India has a well-developed intellectual property regime with legislations in place to protect various forms of intellectual properties, including copyright, designs, patents, trademarks, and geographical indications. As a signatory to inter alia the Paris Convention and the TRIPS Agreement, India has made amendments and harmonised all intellectual property laws to become compliant. Being a common law jurisdiction, India also affords protection to business goodwill and reputation represented by a mark, name or get-up under the law of passing off. Despite stringent intellectual property protection laws, enforcement has been a hindrance. The government should take stringent measures to effectively implement the National Intellectual Property Rights Policy, 2016, that lays down the road map to establish an ecosystem which is conducive to innovation, creativity, commercialisation and enforcement.

  • Environment, Social and Governance factors

India has a strict regime for environment protection and for implementation of labour laws, providing a higher rating on ESG parameters.
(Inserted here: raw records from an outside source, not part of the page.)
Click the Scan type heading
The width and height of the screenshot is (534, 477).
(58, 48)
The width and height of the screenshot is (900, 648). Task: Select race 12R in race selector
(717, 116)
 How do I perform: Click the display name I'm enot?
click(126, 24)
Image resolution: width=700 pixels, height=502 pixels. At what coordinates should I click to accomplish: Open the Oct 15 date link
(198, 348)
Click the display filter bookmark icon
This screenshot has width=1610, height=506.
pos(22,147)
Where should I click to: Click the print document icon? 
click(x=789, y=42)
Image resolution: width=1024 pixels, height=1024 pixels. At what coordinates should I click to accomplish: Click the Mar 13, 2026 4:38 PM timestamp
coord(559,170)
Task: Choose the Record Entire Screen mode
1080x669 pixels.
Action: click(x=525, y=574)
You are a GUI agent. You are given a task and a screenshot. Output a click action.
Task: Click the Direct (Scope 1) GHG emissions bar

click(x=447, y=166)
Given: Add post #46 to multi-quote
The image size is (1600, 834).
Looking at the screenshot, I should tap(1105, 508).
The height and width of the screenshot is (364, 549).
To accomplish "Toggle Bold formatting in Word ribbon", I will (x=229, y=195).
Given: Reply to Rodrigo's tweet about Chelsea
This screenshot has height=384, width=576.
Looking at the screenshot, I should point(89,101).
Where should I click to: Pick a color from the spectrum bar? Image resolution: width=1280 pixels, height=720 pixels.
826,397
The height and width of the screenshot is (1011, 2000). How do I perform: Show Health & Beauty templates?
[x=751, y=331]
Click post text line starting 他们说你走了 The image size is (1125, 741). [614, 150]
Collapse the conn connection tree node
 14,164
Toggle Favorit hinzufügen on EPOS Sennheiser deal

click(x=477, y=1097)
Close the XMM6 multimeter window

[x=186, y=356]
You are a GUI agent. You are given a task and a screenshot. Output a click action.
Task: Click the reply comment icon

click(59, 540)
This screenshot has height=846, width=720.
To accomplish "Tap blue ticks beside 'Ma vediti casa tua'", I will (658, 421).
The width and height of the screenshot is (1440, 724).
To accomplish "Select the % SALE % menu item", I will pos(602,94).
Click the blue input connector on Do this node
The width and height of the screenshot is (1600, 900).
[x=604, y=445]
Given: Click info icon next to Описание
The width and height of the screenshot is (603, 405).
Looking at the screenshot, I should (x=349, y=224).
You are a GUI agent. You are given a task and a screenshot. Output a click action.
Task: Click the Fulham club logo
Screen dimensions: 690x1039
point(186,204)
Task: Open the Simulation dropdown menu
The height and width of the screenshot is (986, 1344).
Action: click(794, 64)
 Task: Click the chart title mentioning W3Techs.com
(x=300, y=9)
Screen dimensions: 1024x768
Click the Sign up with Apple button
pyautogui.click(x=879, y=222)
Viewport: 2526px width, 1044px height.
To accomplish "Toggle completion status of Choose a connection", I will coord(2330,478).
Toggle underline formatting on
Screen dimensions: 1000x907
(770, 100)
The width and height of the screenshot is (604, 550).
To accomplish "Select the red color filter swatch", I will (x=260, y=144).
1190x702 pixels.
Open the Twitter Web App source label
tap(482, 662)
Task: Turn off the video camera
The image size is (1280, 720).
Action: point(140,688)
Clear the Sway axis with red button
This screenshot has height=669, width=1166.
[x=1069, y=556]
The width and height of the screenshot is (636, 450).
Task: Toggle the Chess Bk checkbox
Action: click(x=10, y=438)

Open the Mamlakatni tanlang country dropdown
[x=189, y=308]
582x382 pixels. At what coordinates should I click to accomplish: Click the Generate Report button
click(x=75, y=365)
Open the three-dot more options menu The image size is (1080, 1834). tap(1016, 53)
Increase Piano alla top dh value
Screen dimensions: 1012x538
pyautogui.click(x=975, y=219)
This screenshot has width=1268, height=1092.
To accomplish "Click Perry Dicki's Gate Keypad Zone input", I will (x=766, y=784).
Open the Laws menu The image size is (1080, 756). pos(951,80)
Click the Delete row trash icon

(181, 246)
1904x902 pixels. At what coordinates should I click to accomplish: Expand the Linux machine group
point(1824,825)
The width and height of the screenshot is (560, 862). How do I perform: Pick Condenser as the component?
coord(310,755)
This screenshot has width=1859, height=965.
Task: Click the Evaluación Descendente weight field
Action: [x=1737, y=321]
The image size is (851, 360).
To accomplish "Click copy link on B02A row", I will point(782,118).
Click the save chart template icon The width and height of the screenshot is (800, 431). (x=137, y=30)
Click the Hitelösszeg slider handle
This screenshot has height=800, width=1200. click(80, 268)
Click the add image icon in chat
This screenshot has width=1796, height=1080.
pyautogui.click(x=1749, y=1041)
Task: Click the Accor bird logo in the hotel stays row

Hence India is a preferred destination for stakeholders conscious about their ESG related concerns. India encourages its industries to improve their standards for environmental protection through its sustainable development programs, social responsibility through measures such as strict enforcement of labour laws and CSR initiatives, and governance through various compliance requirements such as those under the Companies Act, 2013.

  • Political Stability and International relations

India has a stable government and is the largest democracy. It has cordial political relationships with major economies of the world for trade and commerce, including United States and European Union. India has also entered into double taxation avoidance agreements with most countries to ensure there is no tax evasion, and to prevent dual payment of tax. All of these provide a stable and transparent environment for long term sustainable development and growth.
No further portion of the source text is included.